Howard ends up a loser

Australian Prime Minister John Howard has been named Biggest Mug of the Sydney Olympics.
He took out the title in a close vote of the thousands of accredited journalists from around the world who covered the Sydney Games.
They were impressed with the absolute dedication the miniature politician displayed in trying to get his "mug" in the frame beside each and every of the 40 or so Australians responsible for the host nation's 16 gold medals.
In a sports-crazy nation, Howard clinched the Biggest Mug award in many of the sports journalists' minds when public opinion polls showed a dip in his popularity, suggesting his endeavours to have some of the magic of the games rub off on him had backfired.

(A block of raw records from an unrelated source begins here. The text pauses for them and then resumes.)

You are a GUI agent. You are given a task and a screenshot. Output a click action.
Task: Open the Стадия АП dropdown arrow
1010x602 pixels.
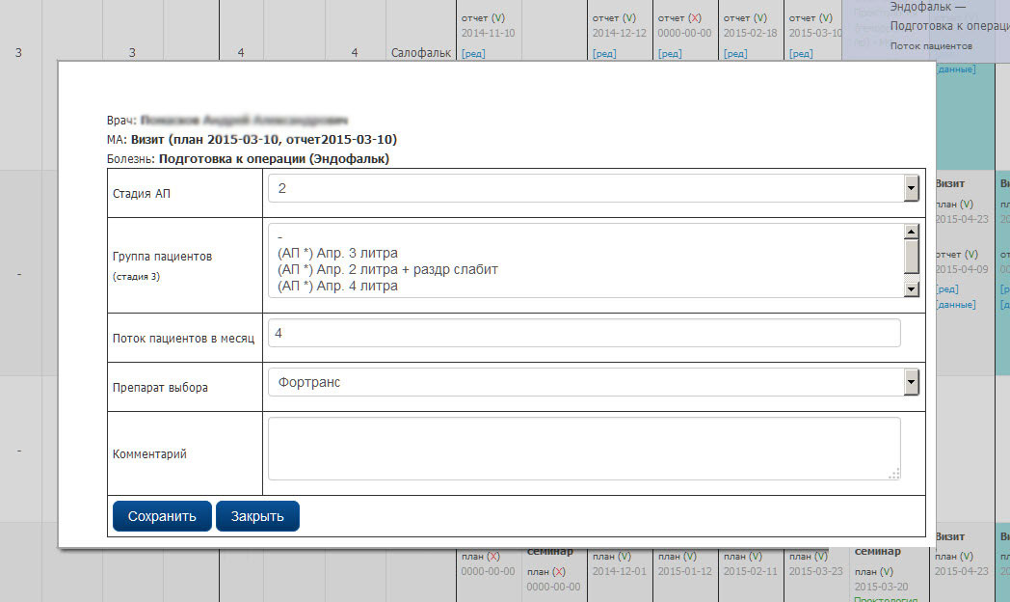click(x=911, y=189)
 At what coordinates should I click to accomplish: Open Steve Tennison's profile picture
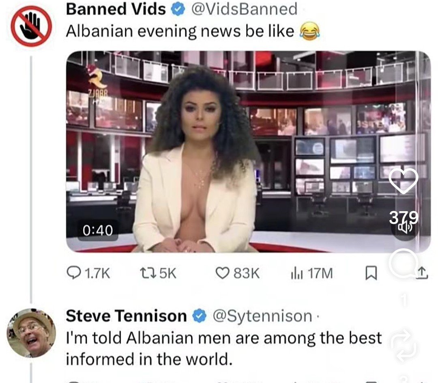(31, 333)
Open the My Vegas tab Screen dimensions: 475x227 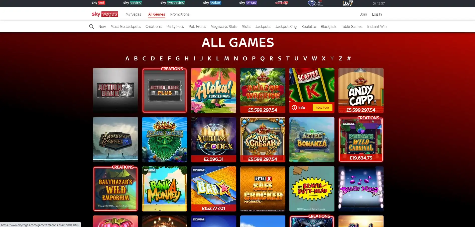click(x=133, y=14)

Still, it was a close-run thing and Howard only just got the award ahead of three equally worthy winners. They were:
Princess Anne, for suggesting that some of the team sports should be dropped from the Olympics, a brave call indeed from the only Olympic sport where another living creature - a four-legged one at that - does all the work. Since the trap started using clay pigeons, that is.

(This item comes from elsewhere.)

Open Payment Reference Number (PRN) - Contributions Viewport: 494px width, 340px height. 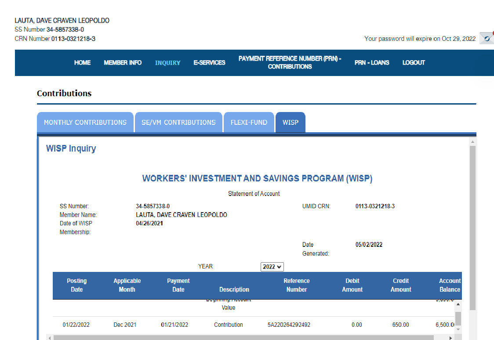(290, 63)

Rugby Union legend David "Too Easy" Campese for also calling for some of the team and sillier sports to be culled, while in the same breath announcing he's got a nice little format in mind should a limited-side rugby union competition ever be introduced; and
The arsehole of an English newspaper columnist who suggested that Eric "the Eel" Moussambani's torturous 100m freestyle swimming display was a blight on the Olympic spirit of higher, faster, stronger and demanded that it never happen again. This prick probably also disapproved of Eddie The Eagle.